First of all, the Tigers might be better equipped to score against Kansas than the 49ers are, and not just because their guys are more talented. Both Ware and Phil Pressey are excellent point guards who can penetrate and pass, but the difference between them is that Ware is also a great scorer, while Pressey is not. (Look at Pressey's game log: He didn't take a shot in 28 minutes against Binghamton and is just 2-for-17 in the three games immediately surrounding that one). Ware is Long Beach State's biggest offensive weapon, and therefore Kansas' defense could be comfortable focusing its efforts on him, aggressively double-teaming him on high screen-and-rolls. Getting the ball out of Ware's hands is a major coup, and his teammates aren't good enough to beat quality opponents consistently if he's not scoring. Pressey is a less dangerous scorer, so Kansas will probably be a bit more comfortable allowing him to keep the ball in his hands -- which, paradoxically, might make him more difficult to guard.

Secondly, Missouri should look to use Ratliffe as the screener in high ball screens. Despite the matchups on the other end, Kansas had Thomas Robinson on T.J. Robinson and Withey on Phelps. I suspect they'll do something similar against Missouri, relying on Robinson's athleticism to cover English while Withey bangs with Ratliffe.
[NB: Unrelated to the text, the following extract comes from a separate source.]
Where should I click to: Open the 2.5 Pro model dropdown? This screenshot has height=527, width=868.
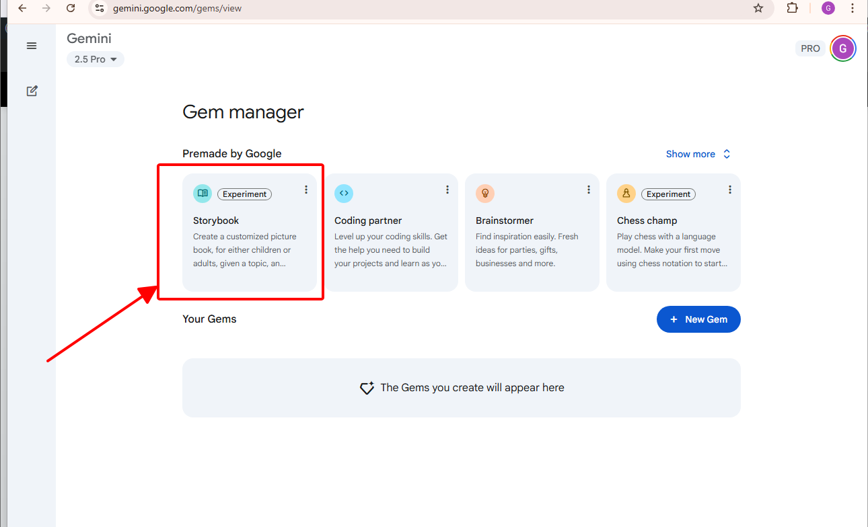point(96,59)
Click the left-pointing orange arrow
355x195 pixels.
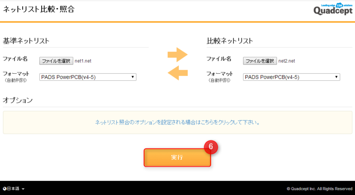(x=178, y=73)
On LBSU's first possession of the game Tuesday, Ware had the ball on the top of the key, shaded to the right side of the floor. Anderson and Ennis were in the right corner, with T.J. Robinson low and Phelps on the opposite Wing. Robinson came up and set a screen for Ware moving left, and rolled to the basket. Withey hung out in the lane, covering Robinson, leaving Phelps wide-open.
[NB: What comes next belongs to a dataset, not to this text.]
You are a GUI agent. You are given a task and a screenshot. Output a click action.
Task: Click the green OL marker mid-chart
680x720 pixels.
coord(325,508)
The play resulted in a turnover and an easy transition basket for Kansas, mainly because the Jayhawks hedged the screen hard. With Withey lingering around to stop Anderson's roll, Ware's only pass was to Phelps, who is a non-threat 17 feet from the basket. Rather than make that pass, Ware tried to split the double team -- really the only way to get a shot out of this play at this stage -- and was stripped, leading to the layup.

I actually don't know if Ratliffe has the range to make the shot that Phelps was spotting up for; if he does, a set like this might be more effective. If he doesn't, then Missouri should use Ratliffe as the screener and put a shooter on the wing. If they put English on the wing and use Ratliffe as the screener, with two other shooters on the other wing, then there's no off-ball defender to sag into the paint without giving up an open look to a good three-point shooter. LBSU doesn't have quite enough shooters to pull this off, but Mizzou does.
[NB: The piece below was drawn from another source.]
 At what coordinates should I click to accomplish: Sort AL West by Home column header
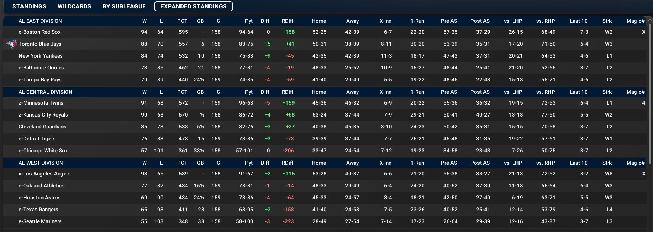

Third, Missouri needs to use its speed mismatch on Withey. Withey had nine blocked shots against Long Beach State, and the majority of them did not come when Withey was on help defense. Rather, they resulted from guys like T.J. Robinson thinking they could score over Withey, and getting their jumper blocked. Given that Missouri's players are a bit shorter than Long Beach's, it's less likely that they'll be this bold, but if they end up with Withey guarding one of the perimeter players, option one should be a drive past him, while option two should be a three-pointer if Withey sags off to stop penetration.

Finally, when a small team faces a talented bigger one, they've gotta do the little things to win. Long Beach State committed 14 turnovers and missed nine free throws. They took some bad shots early in the shot clock and missed some open looks. Down five with under three minutes to go, they gave up an offensive rebound on a missed free throw, then gave up another offensive rebound on the ensuing possession. Taylor got a three-point play as a result. Ennis took a tough three on the other end that was partially blocked, and Withey got a three-point play on the next KU possession to push the lead to ten. The 49ers had opportunities to win this game despite their early struggles, but they didn't pay attention to the details and therefore lost the game.

So, there you have it: A long post previewing a game that is two months away (Kansas and Missouri first meet on February 4 in Columbia, with the return date in Lawrence coming February 25). A lot could change between now and then, but I'll be interested to see what Missouri learned from Long Beach, and what they'll do differently.